“Çiftlikten Sofralara” entegre iş modeli ile faaliyet gösteren Sütaş, çalışmalarının ‘birey, toplum, çevre’ etki alanlarındaki sonuçlarına ve 2025 hedeflerine yer verdiği 2020 Sürdürülebilirlik Raporu’nu kamuoyu ile paylaştı. Şirket, bitkisel üretimden başlayarak gübre ve enerji üretimine kadar uzanan entegre iş modeli ile ürünlerinin doğallığını, lezzetini ve besin değerlerini güvence altına alıyor. Bu model ile hayata geçen entegre tesisleri, kendi bölgelerinde oluşturdukları ekonomik ve sosyal etkilerle bölgelerinin kalkınmasına önemli katkılarda bulunuyor. Kullandığı doğal kaynakların geri kazanılmasını amaçlayan şirket, enerji ihtiyacını, çiftliklerinin gübreleri ve organik atıklarından ürettiği yenilenebilir enerji ile karşılıyor. Ürettiği organik ve organomineral gübreler ile onarıcı tarım çalışmalarına katkıda bulunuyor. Şirket, gıda zincirinin bütününde sürdürülebilirliğin sağlanmasını öngören ‘Avrupa Birliği Yeşil Mutabakat – Çiftlikten Çatala’ stratejisinin Türkiye’deki güçlü örneğini oluşturuyor.
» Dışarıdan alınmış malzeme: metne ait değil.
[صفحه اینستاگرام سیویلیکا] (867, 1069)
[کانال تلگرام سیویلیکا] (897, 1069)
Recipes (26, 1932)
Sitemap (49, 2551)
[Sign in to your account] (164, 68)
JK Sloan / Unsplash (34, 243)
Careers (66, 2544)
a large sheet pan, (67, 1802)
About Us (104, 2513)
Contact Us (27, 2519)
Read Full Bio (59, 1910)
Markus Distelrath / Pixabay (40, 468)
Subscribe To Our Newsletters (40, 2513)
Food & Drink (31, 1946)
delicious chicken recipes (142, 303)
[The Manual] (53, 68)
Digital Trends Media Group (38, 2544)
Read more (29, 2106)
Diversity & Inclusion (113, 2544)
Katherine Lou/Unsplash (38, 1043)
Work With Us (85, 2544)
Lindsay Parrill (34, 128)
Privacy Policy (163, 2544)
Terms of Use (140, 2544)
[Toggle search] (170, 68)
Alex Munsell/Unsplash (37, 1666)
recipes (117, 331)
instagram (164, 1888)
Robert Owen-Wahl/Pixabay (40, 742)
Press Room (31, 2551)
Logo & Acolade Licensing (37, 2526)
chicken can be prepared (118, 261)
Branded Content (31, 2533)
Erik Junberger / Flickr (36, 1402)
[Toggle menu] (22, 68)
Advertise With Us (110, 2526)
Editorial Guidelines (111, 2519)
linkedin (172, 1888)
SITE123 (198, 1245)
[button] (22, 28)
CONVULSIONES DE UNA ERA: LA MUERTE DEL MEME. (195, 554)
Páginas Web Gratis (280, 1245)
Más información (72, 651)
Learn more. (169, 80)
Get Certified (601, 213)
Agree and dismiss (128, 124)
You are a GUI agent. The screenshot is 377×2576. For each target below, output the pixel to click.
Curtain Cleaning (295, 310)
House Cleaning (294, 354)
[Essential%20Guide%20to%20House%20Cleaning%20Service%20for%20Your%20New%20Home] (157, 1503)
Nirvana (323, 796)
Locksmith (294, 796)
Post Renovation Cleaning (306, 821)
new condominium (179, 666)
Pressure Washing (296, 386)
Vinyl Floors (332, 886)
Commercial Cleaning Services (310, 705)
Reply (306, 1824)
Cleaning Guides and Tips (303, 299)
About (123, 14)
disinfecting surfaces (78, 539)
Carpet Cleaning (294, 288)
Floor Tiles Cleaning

Konuyu değerlendiren Sütaş Sürdürülebilirlik Komitesi Başkanı Duygu Yılmaz, “Şirket olarak doğal kaynakların hızla tükenmesi ve kirlenmesi, iklim değişikliği, gıda güvenliği gibi küresel sorunların çözümünün; devletlerin, toplumların, şirketlerin ve bireylerin hep birlikte harekete geçmeleri ile mümkün olduğunu düşünüyoruz. Şirketlerin; sürdürülebilirliği, kurumsal kültürlerinin ve iş yapış biçimlerinin ayrılmaz parçası haline getirerek tüm paydaşlarına yaygınlaştırmalarının önemli katkılar sağlayacağına inanıyoruz. Bu sorumlulukla sütün iyiliğini ve bereketini yaymak için çalışırken, sürdürülebilirliği esas alan ‘Çiftlikten Sofralara’ entegre modelimiz ve temel iş stratejilerimiz ile ‘Bireylerin sağlığı ve mutluluğuna’, ‘Toplumun gelişimi ve refahına’, ‘Çevrenin sürdürülebilirliğine’ doğal olarak önemli katkılarda bulunan sonuçlar elde ediyoruz. 2020 sürdürülebilirlik hedeflerimize ilişkin sonuçları ve Sütaş’ın 50’nci yılı olan 2025 yılı için belirlediğimiz hedefleri kamuoyu ile paylaşmaktan memnuniyet duyuyoruz” diye konuştu.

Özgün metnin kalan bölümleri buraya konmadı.